LAWS(MAD)-1952-7-42

GADA VENKATA SUBBAYYA Vs. KOYALLAMUDI VENKANNA

Decided On July 08, 1952
Gada Venkata Subbayya Appellant
V/S
Koyallamudi Venkanna Respondents

JUDGEMENT

(1.) THIS is an appeal under the Letters Patent against the judgment of Panchapakesa Aiyar J. in a Civ. Misc. second appeal arising on the following facts. The respondent obtained a decree in O. S. No. 243 of 1933 on the file of the District Munsif, Kovvur, for Rs. 1053 -4 -3 and costs. The decree -holder filed applications for execution of the decree the last of which was E. P. No. 338 of 1939. When this was pending, the judgment -debtor filed an application E. A. No. 565 of 1940 on 28th June 1940 under Section 20 of Madras Act, 4 of 1938 and on that application there was an order for stay passed on 2 -7 -1940. On the same day, E. P. No. 338 of 1939 was "struck off." On 28th August 1940, the judgment -debtor filed a regular application under Section 19 of Madras Act, 4 of 1938 and the decree was eventually scaled down to about Rs. 300 by an order of court dated 31st January 1941. On 22 -11 -1944 more than three years after the order scaling down the decree, the decree -holder filed E A. No. 1341 of 1944 to bring E. P. No. 338 of 1939 into the pending list and to continue further execution. The contention of the judgment -debtor was that the decree -holder's right to execute was barred by time. This plea was upheld by the lower appellate court but the learned Judge Panchapakesa Aiyar J. held that the decree -holder's right to execute had not become barred by time. The judgment debtor is the appellant before us.

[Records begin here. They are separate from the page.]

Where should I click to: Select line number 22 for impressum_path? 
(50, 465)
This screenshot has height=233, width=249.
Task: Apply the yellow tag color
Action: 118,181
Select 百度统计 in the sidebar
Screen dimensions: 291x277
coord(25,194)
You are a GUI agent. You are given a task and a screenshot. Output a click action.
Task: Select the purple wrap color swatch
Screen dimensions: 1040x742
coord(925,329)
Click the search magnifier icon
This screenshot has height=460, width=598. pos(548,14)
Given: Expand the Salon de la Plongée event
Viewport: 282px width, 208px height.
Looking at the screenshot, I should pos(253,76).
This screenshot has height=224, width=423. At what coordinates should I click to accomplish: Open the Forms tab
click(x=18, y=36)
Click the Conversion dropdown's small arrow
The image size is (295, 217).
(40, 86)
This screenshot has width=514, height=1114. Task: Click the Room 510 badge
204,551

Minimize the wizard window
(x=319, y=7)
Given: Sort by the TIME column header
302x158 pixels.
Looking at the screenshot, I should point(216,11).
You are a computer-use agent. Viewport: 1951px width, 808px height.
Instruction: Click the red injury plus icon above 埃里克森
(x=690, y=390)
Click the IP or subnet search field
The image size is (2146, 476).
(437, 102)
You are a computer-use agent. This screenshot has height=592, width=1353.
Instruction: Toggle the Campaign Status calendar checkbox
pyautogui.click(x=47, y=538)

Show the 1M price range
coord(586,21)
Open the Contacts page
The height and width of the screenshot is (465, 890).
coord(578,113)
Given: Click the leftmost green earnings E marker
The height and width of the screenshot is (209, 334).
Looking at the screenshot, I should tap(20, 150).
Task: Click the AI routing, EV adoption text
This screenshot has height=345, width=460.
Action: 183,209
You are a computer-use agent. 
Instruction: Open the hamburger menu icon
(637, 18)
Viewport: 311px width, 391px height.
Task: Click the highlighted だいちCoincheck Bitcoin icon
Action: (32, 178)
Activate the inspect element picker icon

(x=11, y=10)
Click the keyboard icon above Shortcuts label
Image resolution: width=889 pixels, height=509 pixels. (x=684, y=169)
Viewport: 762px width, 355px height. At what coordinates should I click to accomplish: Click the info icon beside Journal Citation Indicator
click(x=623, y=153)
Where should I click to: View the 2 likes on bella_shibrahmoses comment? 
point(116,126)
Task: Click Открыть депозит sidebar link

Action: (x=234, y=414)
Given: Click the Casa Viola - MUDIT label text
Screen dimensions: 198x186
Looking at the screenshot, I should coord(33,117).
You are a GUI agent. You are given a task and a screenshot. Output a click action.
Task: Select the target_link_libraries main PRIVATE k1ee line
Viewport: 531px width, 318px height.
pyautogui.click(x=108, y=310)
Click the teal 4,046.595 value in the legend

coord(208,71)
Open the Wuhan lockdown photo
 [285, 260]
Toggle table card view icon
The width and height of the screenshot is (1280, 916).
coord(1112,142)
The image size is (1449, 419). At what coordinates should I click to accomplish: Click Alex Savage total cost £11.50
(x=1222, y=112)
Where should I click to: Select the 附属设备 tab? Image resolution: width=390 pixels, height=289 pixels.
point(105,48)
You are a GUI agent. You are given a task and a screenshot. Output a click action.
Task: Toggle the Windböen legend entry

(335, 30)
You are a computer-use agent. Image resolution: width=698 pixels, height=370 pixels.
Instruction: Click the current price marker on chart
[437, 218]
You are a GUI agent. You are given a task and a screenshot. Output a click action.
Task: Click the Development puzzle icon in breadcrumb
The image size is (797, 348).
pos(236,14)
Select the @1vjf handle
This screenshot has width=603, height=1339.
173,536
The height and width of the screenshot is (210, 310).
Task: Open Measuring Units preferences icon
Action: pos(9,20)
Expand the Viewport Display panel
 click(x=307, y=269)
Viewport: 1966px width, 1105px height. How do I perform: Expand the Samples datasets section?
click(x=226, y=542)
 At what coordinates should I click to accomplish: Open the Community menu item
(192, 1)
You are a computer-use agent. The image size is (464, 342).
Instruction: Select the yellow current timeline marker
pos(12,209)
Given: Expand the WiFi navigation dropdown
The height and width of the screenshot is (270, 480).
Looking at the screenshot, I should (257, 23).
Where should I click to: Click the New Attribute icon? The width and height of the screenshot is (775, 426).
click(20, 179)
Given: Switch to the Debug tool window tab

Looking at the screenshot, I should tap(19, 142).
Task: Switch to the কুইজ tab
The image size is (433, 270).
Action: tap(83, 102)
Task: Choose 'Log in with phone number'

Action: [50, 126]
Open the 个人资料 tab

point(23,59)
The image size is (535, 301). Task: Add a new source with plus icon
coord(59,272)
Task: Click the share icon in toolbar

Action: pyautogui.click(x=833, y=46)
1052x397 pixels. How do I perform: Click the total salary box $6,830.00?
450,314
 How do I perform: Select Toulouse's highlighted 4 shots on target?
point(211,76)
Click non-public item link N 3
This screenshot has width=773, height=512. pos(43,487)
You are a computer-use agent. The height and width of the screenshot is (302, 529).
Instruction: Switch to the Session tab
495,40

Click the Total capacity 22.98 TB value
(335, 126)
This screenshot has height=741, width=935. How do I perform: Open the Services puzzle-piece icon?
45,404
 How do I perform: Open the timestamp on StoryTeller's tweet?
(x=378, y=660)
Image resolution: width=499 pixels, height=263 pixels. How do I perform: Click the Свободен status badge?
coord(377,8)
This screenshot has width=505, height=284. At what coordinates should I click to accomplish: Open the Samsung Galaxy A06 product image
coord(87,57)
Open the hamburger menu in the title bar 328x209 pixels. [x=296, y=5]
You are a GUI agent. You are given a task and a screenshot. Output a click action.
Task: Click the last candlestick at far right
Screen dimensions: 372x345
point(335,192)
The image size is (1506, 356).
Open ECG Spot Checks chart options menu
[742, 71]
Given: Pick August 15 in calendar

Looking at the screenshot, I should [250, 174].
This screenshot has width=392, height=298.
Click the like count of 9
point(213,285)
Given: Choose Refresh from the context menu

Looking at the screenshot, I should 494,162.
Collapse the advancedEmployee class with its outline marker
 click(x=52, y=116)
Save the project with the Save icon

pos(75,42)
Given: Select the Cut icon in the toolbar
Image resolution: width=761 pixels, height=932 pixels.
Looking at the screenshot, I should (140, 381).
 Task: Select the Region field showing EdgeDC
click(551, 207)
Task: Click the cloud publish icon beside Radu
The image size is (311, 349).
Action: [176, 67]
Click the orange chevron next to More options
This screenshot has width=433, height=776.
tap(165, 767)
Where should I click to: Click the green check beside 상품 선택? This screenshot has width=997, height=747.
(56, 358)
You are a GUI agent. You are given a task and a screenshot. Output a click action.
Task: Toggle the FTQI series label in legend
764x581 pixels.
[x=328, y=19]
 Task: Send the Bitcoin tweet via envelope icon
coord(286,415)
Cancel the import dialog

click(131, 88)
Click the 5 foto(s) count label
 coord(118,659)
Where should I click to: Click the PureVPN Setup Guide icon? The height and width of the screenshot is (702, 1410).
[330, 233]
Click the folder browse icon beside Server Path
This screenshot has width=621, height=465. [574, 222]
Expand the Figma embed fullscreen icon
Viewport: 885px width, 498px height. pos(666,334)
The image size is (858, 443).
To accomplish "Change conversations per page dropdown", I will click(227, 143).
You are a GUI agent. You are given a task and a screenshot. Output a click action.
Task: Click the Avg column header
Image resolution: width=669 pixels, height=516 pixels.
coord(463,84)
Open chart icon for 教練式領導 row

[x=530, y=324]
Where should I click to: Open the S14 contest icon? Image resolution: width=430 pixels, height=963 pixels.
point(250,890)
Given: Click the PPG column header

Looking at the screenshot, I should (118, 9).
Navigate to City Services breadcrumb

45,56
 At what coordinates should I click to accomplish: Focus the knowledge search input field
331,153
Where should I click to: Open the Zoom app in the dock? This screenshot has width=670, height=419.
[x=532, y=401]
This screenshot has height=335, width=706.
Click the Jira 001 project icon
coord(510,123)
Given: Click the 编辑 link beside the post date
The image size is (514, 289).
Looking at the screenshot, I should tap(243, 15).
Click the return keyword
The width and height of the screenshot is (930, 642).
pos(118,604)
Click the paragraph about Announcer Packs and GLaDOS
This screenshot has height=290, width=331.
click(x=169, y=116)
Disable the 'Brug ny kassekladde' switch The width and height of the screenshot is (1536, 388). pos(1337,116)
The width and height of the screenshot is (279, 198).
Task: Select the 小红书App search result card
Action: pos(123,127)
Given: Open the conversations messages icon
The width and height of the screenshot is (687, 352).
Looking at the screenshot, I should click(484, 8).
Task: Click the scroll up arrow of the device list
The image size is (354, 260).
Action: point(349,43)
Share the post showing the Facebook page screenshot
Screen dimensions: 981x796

(2.) THE argument of the learned counsel for the appellant was shortly as follows. It is true that when E. P. No. 338 of 1939 was "struck off" it could not be treated as a dismissal on the merits and that the order should be treated as a purely ministerial or administrative direction to keep the petition off the file of current cases. But the decree was actually amended on 31 -1 -1941 and if this was the decree which had to be executed, the application for execution should have been filed within three years from the date of the order scaling down the decree and as E. A. No. 1341 of 1944 was filed more than three years after that date, the decree -holder's rights had become barred. So the argument ran. The fallacy in this argument is to treat the scaled down decree as a fresh decree and to assume that the decree -holder gets a fresh starting point from the date of the order scaling down the decree. Not only is there no authority in support of the appellant's contention but there is authority for the position that a scaled -down decree is not a fresh decree and oven after scaling down, what can be executed is only the original decree though the amount for which execution can be levied might be less than the amount of the original decree. This argument therefore must fail.

(3.) THE appeal fails and is dismissed with costs.